Spinning through the Old Friends discs, one starts to savor the multiple meanings inherent in the title (you get the feeling that Art Garfunkel spends hours waiting for Simon to call, which he rarely does; "Why Don't You Write Me," indeed). For anyone familiar with the pop and rock legacy of the late '60s, many of these songs are landmarks, or at least benchmarks, on the road to the future. But more than two decades after Simon and Garfunkel split up, these old friends also play like friends made anew. The reacquaintance reveals forgotten or heretofore undiscovered facets of Simon's songs, the duo's harmonies and their savvy and sophisticated recordings -- which is the best one could ask for from this sort of collection.
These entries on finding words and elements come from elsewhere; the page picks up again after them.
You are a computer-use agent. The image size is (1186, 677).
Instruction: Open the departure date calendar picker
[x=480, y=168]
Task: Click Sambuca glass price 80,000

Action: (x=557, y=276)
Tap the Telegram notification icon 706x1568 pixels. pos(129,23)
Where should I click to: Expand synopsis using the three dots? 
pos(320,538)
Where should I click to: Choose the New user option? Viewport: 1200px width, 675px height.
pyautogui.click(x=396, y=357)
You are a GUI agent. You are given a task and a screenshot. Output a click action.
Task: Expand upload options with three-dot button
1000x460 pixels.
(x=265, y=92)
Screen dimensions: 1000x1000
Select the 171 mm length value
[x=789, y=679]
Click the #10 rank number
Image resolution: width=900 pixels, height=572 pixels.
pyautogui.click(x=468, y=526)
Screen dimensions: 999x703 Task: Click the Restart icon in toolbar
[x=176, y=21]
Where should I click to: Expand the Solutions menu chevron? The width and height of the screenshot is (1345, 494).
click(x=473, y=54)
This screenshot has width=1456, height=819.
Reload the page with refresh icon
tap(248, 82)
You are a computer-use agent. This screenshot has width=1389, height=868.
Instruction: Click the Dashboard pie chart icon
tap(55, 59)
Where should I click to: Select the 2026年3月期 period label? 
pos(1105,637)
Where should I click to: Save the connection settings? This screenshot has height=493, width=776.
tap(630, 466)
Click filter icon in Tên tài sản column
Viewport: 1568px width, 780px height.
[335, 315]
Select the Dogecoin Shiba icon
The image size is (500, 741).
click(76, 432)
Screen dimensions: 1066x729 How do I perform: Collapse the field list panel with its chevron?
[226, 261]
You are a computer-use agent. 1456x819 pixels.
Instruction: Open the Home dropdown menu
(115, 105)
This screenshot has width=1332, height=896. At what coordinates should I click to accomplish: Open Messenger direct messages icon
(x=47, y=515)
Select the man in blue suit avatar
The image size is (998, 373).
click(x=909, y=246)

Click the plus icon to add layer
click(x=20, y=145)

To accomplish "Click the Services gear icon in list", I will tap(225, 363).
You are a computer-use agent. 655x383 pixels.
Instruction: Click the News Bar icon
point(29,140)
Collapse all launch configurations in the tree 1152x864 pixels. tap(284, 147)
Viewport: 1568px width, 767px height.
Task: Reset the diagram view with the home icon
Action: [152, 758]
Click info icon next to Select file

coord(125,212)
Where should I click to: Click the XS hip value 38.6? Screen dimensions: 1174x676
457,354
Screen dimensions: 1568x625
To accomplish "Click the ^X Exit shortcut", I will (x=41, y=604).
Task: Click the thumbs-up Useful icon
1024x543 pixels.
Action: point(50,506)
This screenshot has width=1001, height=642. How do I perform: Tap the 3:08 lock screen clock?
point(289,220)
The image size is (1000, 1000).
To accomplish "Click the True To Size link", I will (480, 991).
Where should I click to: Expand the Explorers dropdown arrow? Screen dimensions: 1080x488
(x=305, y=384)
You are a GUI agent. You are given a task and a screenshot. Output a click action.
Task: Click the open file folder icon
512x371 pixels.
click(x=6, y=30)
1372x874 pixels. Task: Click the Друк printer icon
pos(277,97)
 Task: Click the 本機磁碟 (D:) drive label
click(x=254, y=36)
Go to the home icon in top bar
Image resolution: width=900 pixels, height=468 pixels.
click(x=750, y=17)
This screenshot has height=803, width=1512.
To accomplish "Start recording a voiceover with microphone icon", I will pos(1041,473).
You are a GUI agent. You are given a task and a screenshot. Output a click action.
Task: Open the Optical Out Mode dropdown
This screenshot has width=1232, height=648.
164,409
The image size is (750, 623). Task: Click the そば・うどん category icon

Even if Simon and Garfunkel were never truly hip, they nonetheless captured a more populist (and certainly pop) vision of their times than many of those whose freak flag flew more proudly. The bonus to this set is how it proves that Simon and Garfunkel were actually pretty cool, and are probably even more so now. The best tracks here are more than just old friends; instead, they're reliable musical companions that pop out of the past to surprise and delight. In that way, they're more like old lovers who still have some new tricks to show.